Description of the task – Starting with the line containing "Switch to the サマリ tab" and continuing through the end of the records, rewrite those lines with "dimensions" changed to "size" and everything else left the same. Omit the pictures from your answer.

Dataset records –
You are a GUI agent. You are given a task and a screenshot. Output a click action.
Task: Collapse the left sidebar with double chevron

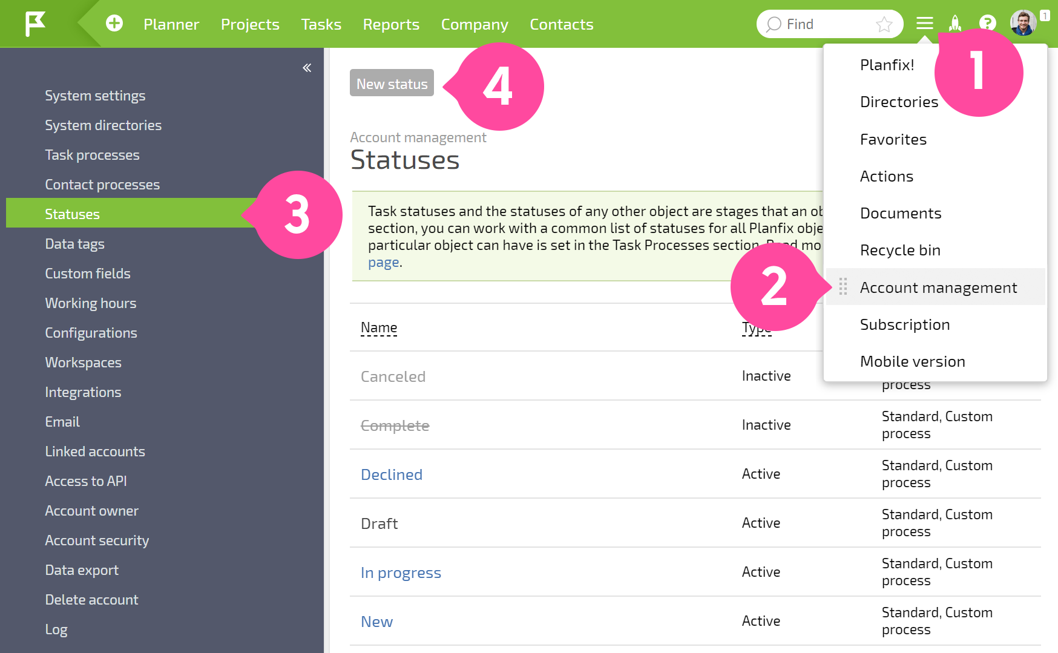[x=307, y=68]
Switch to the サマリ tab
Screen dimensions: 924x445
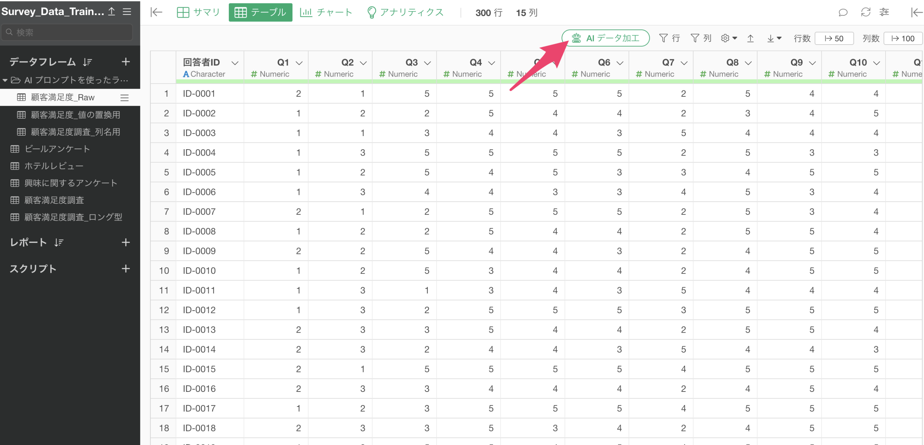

Problem solution –
Switch to the サマリ tab
Screen size: 924x445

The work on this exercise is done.